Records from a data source

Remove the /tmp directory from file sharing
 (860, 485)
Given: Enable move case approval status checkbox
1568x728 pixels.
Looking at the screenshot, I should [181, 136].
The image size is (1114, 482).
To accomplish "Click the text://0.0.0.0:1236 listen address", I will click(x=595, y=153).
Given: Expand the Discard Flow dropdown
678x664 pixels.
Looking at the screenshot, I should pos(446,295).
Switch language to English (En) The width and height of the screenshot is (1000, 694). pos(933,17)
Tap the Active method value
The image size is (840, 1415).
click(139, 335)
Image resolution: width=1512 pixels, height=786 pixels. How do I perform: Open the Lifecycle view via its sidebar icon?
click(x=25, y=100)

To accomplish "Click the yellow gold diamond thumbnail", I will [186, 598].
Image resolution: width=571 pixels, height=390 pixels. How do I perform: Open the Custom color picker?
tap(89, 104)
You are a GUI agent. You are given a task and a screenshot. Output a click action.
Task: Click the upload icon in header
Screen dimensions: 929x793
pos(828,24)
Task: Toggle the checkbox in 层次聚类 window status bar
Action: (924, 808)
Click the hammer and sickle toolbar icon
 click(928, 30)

(What the task asks):
Write out every line of the material above exactly as it appears, in the same order.

(Output for this exercise):
Remove the /tmp directory from file sharing
 (860, 485)
Given: Enable move case approval status checkbox
1568x728 pixels.
Looking at the screenshot, I should [181, 136].
The image size is (1114, 482).
To accomplish "Click the text://0.0.0.0:1236 listen address", I will click(x=595, y=153).
Given: Expand the Discard Flow dropdown
678x664 pixels.
Looking at the screenshot, I should pos(446,295).
Switch language to English (En) The width and height of the screenshot is (1000, 694). pos(933,17)
Tap the Active method value
The image size is (840, 1415).
click(139, 335)
Image resolution: width=1512 pixels, height=786 pixels. How do I perform: Open the Lifecycle view via its sidebar icon?
click(x=25, y=100)

To accomplish "Click the yellow gold diamond thumbnail", I will [186, 598].
Image resolution: width=571 pixels, height=390 pixels. How do I perform: Open the Custom color picker?
tap(89, 104)
You are a GUI agent. You are given a task and a screenshot. Output a click action.
Task: Click the upload icon in header
Screen dimensions: 929x793
pos(828,24)
Task: Toggle the checkbox in 层次聚类 window status bar
Action: (924, 808)
Click the hammer and sickle toolbar icon
 click(928, 30)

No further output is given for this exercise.